Grok-1 is a mixture of experts model with eight experts and 314 billion parameters. The author of the video notes that while the model has not yet been quantized, they were able to test the unquantized version through X itself.
One of the most notable aspects of this release is the licensing. Grok-1 is released under the Apache 2.0 license, allowing commercial use and opening up a world of possibilities for companies looking to leverage the power of large language models.
Grok repo: https://github.com/xai-org/grok-1 (Open source, Apache 2.0 license)
However, running Grok-1 locally presents a significant challenge due to its size. As Imad, the CEO of Stability, points out, “In order to run this in 4-bit, you will likely need around 320 GB of VRAM, and to run it in 8-bit, you will need a DGX H100 with eight H100s, each having 80 GB of VRAM.” This hefty hardware requirement may limit the accessibility of Grok-1 for some users.

The evaluation results demonstrate the impressive performance improvements achieved with Grok-1 compared to its predecessor Grok-0 and other models in its compute class. Let’s analyze the results for each benchmark:
- GSM8k (middle school math word problems):
Grok-1 achieved a score of 80.7% on the 8-shot prompt, outperforming models like GPT-3.5 (57.1%), LLaMa 2 70B (56.8%), and Inflection-1 (62.9%). It is only surpassed by more resource-intensive models like Claude 2 (88.0%) and GPT-4 (92.0%). - MMLU (multidisciplinary multiple choice questions):
Grok-1 scored 73.0% on the 5-shot in-context examples, surpassing GPT-3.5 (70.0%), LLaMa 2 70B (68.9%), and Inflection-1 (72.7%). Again, it is only outperformed by models with significantly larger training data and compute resources, such as Palm 2 (78.0%) and GPT-4 with chain-of-thought (86.4%). - HumanEval (Python code completion task):
In the zero-shot evaluation for pass@1, Grok-1 achieved an impressive 63.2%, surpassing GPT-3.5 (48.1%), LLaMa 2 70B (29.9%), and Inflection-1 (35.4%). It comes close to the performance of more advanced models like Claude 2 (70%) and GPT-4 (67%). - MATH (middle and high school mathematics problems in LaTeX):
Grok-1 scored 23.9% on the fixed 4-shot prompt, outperforming GPT-3.5 (23.5%), LLaMa 2 70B (13.5%), and Inflection-1 (16.0%). Once again, it is only surpassed by more resource-intensive models like Palm 2 (34.6%) and GPT-4 (42.5%).
These results showcase the significant progress made by xAI in training large language models with exceptional efficiency. Grok-1 consistently outperforms other models in its compute class, including ChatGPT-3.5 and Inflection-1, across various benchmarks that measure math and reasoning abilities. The fact that Grok-1 is only surpassed by models trained with significantly larger amounts of data and compute resources highlights the impressive advancements made in the development of this model.

PARTS OF THE EXERCISE ->
• A. Under what license does the Grok-1 article say Grok-1 is released?
• B. Rewrite the Grok-1 article between "However, running Grok-1" and "for some users.", inclusive, with "hefty" changed to "substantial".
Nothing in the lines that follow has any bearing on the Grok-1 article.

INFORMATION PROVIDED ->
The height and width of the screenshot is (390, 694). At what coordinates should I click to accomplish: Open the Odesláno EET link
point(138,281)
* * *
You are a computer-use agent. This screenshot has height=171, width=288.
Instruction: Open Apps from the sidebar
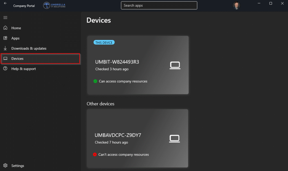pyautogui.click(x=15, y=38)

RESPONSES IN ORDER ->
• A. The Apache 2.0 license.

• B.
However, running Grok-1 locally presents a significant challenge due to its size. As Imad, the CEO of Stability, points out, “In order to run this in 4-bit, you will likely need around 320 GB of VRAM, and to run it in 8-bit, you will need a DGX H100 with eight H100s, each having 80 GB of VRAM.” This substantial hardware requirement may limit the accessibility of Grok-1 for some users.